Introduction
In this notebook we will demonstrate how to use Gencove Explorer to perform genomic prediction in maize.
Specifically, we will be building a genomic prediction model for maize grain yield. Genomic prediction is a technique from statistical genetics that uses genome-wide genetic markers to estimate the breeding value (sometimes referred to as genetic merit) of plants or animals in modern breeding programs. This estimated breeding value (EBV) can be used to identify and selectively breed the best individuals in the population in order to improve the agronomically relevant traits.
Genomic prediction has revolutionized breeding programs across various agricultural species due to its cost-effectiveness and accuracy. Genomic prediction often approaches the accuracy of direct phenotyping but at a fraction of the cost. Additionally, it enables the estimation of breeding values for traits not directly expressed by an individual, such as a dairy bull's genetic potential for milk quality traits in his female offspring. For an in-depth understanding of the goals and foundational theory of genomic prediction, see the original work in the field by Meuwissen et al.
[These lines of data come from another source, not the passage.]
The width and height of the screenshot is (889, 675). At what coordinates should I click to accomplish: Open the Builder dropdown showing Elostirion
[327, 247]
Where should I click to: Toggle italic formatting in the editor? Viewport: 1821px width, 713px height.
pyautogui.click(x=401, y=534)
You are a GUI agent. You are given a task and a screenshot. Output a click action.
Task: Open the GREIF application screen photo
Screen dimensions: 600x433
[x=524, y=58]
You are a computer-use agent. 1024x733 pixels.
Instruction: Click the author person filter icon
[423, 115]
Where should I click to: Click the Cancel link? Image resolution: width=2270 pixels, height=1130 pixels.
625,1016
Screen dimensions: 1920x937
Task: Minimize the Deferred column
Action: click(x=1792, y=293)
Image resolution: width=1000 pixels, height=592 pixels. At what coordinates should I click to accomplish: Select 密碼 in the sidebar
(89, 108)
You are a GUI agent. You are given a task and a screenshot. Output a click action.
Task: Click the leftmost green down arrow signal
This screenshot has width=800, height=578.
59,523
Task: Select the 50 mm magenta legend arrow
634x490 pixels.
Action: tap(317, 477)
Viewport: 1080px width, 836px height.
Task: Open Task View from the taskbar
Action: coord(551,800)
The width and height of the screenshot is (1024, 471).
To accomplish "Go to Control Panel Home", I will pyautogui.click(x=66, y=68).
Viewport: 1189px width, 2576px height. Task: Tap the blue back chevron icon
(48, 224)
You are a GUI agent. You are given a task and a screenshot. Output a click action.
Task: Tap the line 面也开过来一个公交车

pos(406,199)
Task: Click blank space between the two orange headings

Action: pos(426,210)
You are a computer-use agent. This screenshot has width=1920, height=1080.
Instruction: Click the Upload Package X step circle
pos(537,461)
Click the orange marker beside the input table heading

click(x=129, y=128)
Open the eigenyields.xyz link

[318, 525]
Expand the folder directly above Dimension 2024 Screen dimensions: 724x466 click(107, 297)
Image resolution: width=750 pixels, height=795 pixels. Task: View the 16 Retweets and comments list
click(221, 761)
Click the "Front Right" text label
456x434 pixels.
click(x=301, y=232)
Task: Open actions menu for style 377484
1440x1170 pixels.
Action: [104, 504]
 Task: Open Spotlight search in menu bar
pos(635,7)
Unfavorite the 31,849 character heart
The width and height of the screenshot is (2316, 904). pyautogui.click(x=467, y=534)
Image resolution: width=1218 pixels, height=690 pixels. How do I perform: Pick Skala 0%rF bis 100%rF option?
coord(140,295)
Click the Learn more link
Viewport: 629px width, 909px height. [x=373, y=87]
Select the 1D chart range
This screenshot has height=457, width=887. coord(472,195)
Here we will be using GenomesToFields (G2F) maize phenotype data here, and corresponding low-pass whole genome sequence data (approx 1-3x genomic coverage per line) from NCBI Project PRJNA530187.
The following code will be executed on a Gencove Explorer instance; through the use of the Gencove Explorer SDK, we will submit a high compute job to the analysis cluster that accompanies each Explorer deployment for data retrieval and processing, before downloading the results to our local instance in order to perform further analysis.
At a high level, we will perform the following steps:
- Retrieve and clean the G2F maize phenotype data (grain yields).
- Download low-pass whole genome sequence data from NCBI SRA for the same maize lines.
- Upload the sequence data to the Gencove SaaS for imputation.
- Prepare and clean the resulting imputed genotypes for genomic prediction.
- Fit a Genomic Best Linear Unbiased Prediction (GBLUP) model using GEMMA on the Explorer analysis cluster
- Explore and visualize the results
- Upload the results to Explorer cloud storage.